In a typical leveraged buyout, private equity firms juice up returns by loading
up acquisitions with debt, which is often provided by banks. But in sectors such
as technology, valuations are becoming so lofty that banks will no longer
finance the majority of some deals. Without such financial engineering, the
buyout firms are betting on the acquired companies' projected high rates of
growth to drive returns.
Close to 30 percent of deals by private equity firm lose at least some amount of
money, according to Hamilton Lane. This alarms investors, who regard private
equity firms as wise custodians, acquiring mature companies with stable cash
flows.
Private equity investors "are scared. If you lived through the financial crisis,
you don't want a repeat of that," said Andrea Auerbach, global head of private
investments at Cambridge Associates.
TRACK RECORD SOUGHT
The uncertain outlook is impacting private equity fund manager selection, with
investors eager to find firms with experience in investing in down markets.

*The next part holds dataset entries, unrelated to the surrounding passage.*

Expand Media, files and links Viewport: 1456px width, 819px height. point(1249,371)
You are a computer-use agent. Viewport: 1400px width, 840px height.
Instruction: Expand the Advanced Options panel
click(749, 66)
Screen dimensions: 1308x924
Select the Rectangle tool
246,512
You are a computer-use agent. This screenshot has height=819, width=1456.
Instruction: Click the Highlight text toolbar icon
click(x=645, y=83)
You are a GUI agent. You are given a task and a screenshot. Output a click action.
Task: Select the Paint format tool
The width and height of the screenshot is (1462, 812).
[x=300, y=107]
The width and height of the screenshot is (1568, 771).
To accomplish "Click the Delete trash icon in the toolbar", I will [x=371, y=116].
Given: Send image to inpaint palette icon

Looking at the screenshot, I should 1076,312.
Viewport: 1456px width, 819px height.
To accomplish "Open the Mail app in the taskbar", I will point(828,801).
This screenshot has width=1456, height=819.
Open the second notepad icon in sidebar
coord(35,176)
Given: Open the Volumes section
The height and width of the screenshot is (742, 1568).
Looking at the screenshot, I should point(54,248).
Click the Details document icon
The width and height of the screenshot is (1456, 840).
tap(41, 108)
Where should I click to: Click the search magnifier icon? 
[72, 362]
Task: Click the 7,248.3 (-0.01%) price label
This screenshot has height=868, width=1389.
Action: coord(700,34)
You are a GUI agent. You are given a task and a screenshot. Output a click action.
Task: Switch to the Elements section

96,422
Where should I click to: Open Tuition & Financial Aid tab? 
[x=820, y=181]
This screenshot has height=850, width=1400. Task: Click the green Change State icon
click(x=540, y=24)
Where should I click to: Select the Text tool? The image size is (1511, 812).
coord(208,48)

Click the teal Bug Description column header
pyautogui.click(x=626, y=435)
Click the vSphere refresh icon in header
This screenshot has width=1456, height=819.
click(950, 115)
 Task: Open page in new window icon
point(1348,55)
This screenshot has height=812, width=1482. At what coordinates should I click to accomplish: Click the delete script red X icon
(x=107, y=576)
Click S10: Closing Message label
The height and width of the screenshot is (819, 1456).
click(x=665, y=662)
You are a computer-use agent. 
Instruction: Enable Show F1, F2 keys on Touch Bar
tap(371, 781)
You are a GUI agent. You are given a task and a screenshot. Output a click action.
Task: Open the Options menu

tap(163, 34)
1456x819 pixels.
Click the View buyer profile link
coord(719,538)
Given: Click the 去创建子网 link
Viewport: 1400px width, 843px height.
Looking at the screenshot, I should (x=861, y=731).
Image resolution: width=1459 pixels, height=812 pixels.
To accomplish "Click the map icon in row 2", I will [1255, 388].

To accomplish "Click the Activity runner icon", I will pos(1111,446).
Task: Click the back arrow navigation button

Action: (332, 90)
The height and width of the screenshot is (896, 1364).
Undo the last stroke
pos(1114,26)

"We are seeing some shift by investors putting money with private equity funds
with a record of both regular buyouts and distressed investments," said Brenda
Rainey, director of the global private equity practice at Bain & Co.
The private equity industry has raised nearly $3 trillion from investors since
2012, according to industry tracker Preqin. But given investors' concerns over a
potential price bubble, managers are now preparing for leaner times.
"In hindsight, the last 10 years were easy," Kewsong Lee, co-chief executive of
the Carlyle Group, said. "The next 10 years will be harder."